Выбрать главу

Von unten hatte er ein paar Sekunden lang zur Kante hinaufgeblickt und darauf gewartet, dass Marcus ihm folgte. Gerade als er schon glaubte, dass nichts mehr geschehen würde, schoss eine kleine Gestalt in hohem Bogen durch die Luft. Gaius konnte sich gerade noch zur Seite werfen, bevor Marcus atemlos nach Luft japsend ins Heu plumpste.
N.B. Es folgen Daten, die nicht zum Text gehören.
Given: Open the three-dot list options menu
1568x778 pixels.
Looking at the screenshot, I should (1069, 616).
»Ich dachte schon, du hast zu viel Angst«, hatte Gaius zu dem neben ihm ausgestreckten Jungen gesagt, der ihn durch die Staubwolke anblinzelte.
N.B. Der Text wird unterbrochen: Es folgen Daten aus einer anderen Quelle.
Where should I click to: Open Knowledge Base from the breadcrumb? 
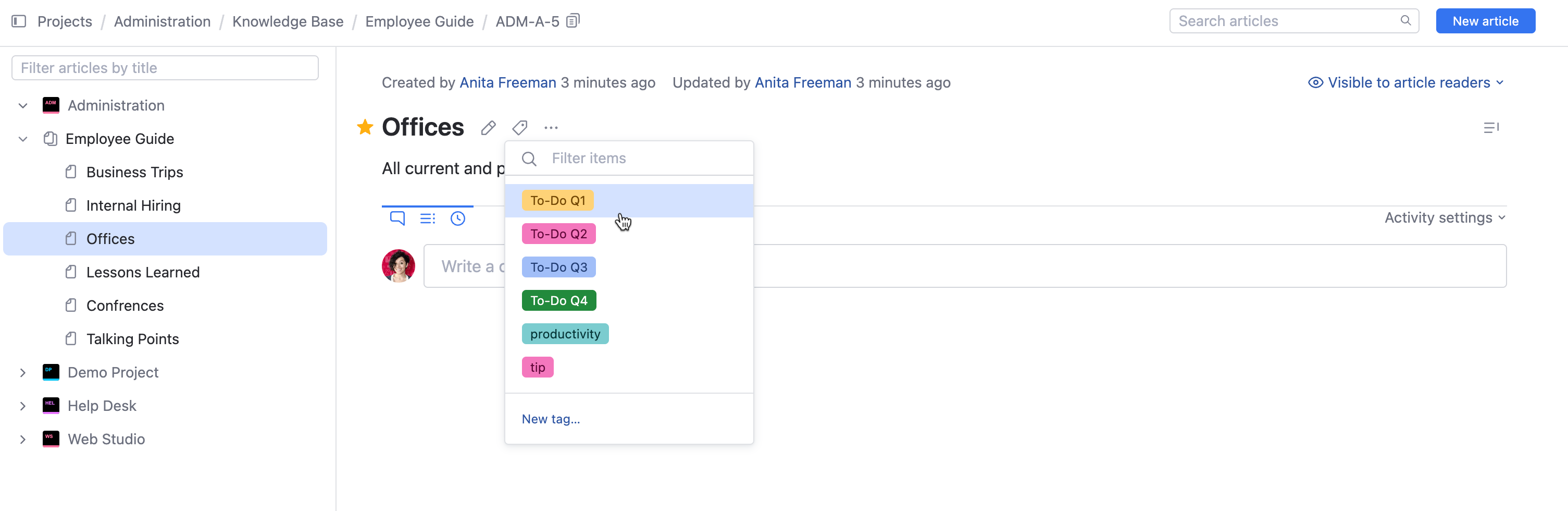[x=288, y=21]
»Hatte ich auch«, hatte Marcus leise geantwortet, »aber Angst lasse ich einfach nicht gelten. Ich lasse sie einfach nicht zu.«

Suetonius’ harsche Stimme unterbrach Gaius’ kreisende Gedanken: »Meine Herren, Fleisch muss zuerst ordentlich weich geklopft werden. Nehmt eure Positionen ein und beginnt mit der Prozedur, und zwar so.«

Mit diesen Worten holte er mit seinem Stock über Gaius’ Kopf aus und traf ihn dicht über dem Ohr. Die Welt um Gaius herum wurde zuerst weiß, dann schwarz. Als er die Augen schließlich wieder öffnete, drehte sich alles um ihn herum, weil das Seil im Kreis herum trudelte. Eine Zeit lang spürte er die Schläge noch, während Suetonius laut mitzählte. »Eins, zwei, drei. Eins, zwei, drei .«

Er bildete sich ein, Marcus weinen zu hören, dann schwanden ihm inmitten des höhnischen Gejohles und Gelächters die Sinne.
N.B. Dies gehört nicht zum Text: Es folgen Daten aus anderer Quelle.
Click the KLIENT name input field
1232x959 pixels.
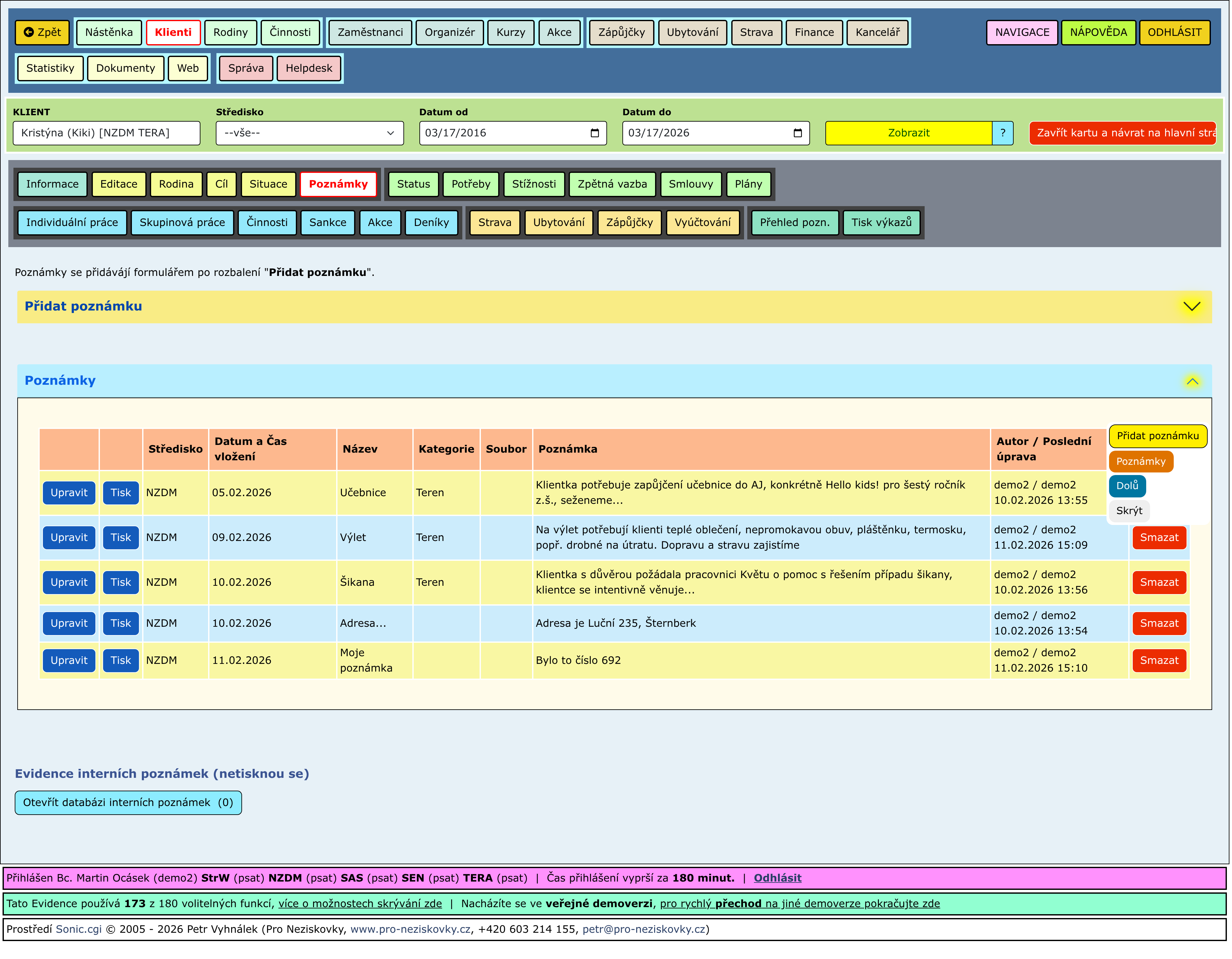[106, 133]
Noch bei Tageslicht kam er ein paarmal zu sich, wurde jedoch immer wieder ohnmächtig. Erst in der Abenddämmerung gelang es ihm endlich, bei Bewusstsein zu bleiben. Sein rechtes Auge war blutunterlaufen, sein Gesicht geschwollen und verklebt. Noch immer hingen sie kopfüber an dem Ast und pendelten sanft im Abendwind, der von den Hügeln herunterstrich.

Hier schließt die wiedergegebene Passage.